▸ **What you have to do**: In your copy of the data below, reproduce every entry exactly and omit the pictures.

Source data START

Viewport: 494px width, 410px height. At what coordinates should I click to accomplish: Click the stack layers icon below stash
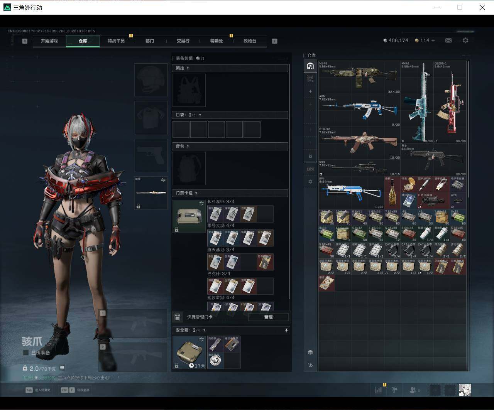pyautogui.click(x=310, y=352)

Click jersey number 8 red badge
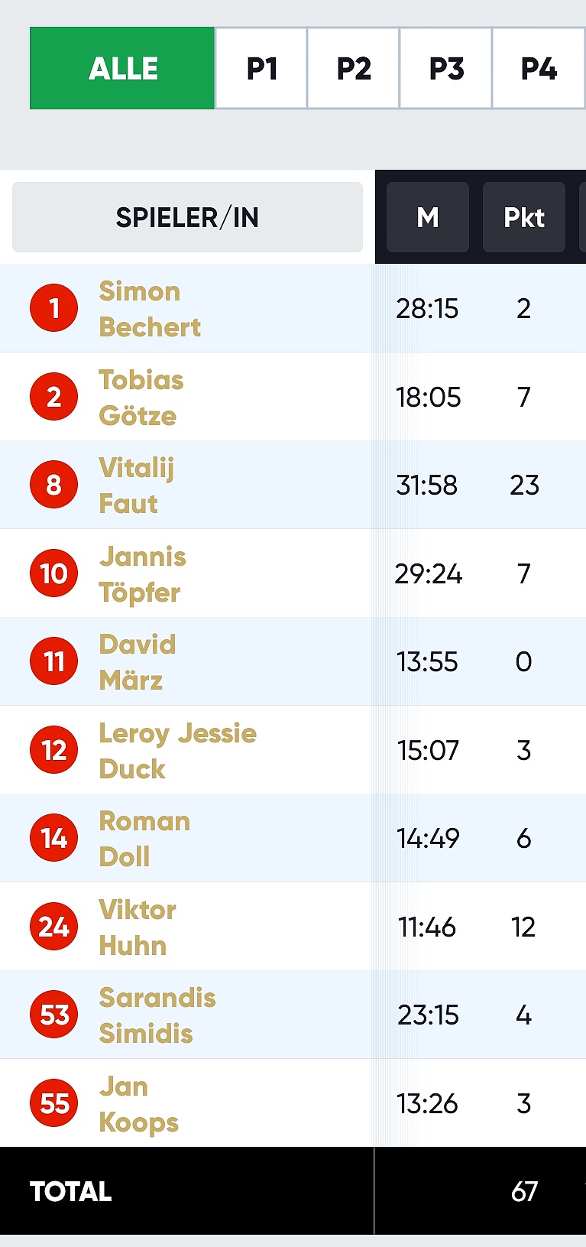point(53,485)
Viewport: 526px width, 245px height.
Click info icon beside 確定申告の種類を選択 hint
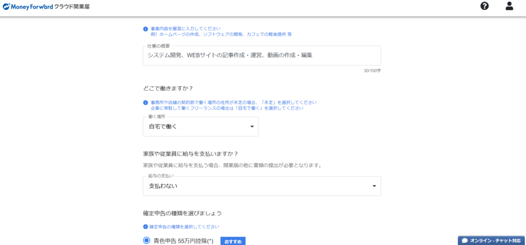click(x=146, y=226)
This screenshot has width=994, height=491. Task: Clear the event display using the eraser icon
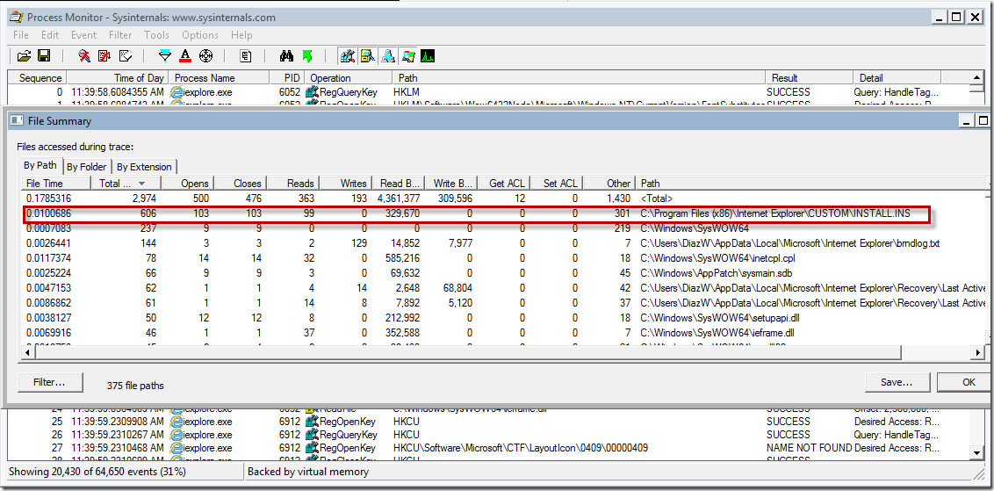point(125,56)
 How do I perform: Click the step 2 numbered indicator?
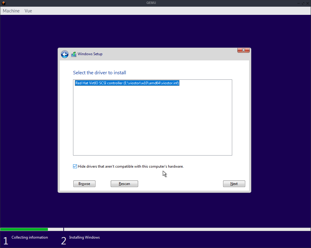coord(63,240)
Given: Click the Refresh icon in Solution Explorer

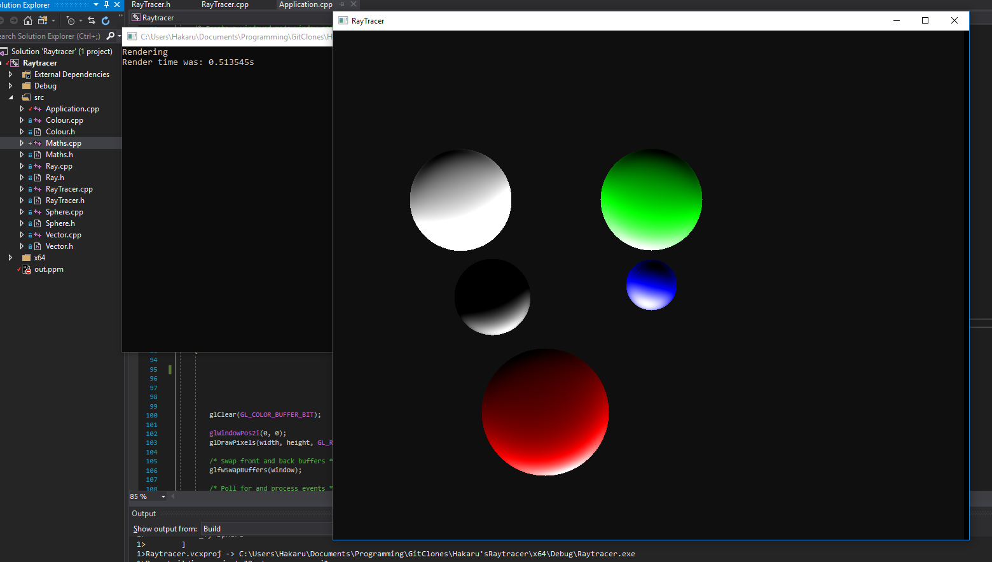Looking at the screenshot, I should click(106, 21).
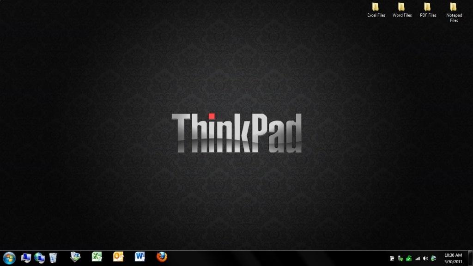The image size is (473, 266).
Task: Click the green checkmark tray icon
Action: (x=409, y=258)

Source data END

▸ **Response to this task**:
Viewport: 494px width, 410px height. At what coordinates should I click to accomplish: Click the stack layers icon below stash
pyautogui.click(x=310, y=352)

Click jersey number 8 red badge
point(53,485)
Viewport: 526px width, 245px height.
Click info icon beside 確定申告の種類を選択 hint
click(x=146, y=226)
This screenshot has width=994, height=491. Task: Clear the event display using the eraser icon
point(125,56)
 How do I perform: Click the step 2 numbered indicator?
coord(63,240)
Given: Click the Refresh icon in Solution Explorer

Looking at the screenshot, I should click(106, 21).
The image size is (473, 266).
Task: Click the green checkmark tray icon
Action: (x=409, y=258)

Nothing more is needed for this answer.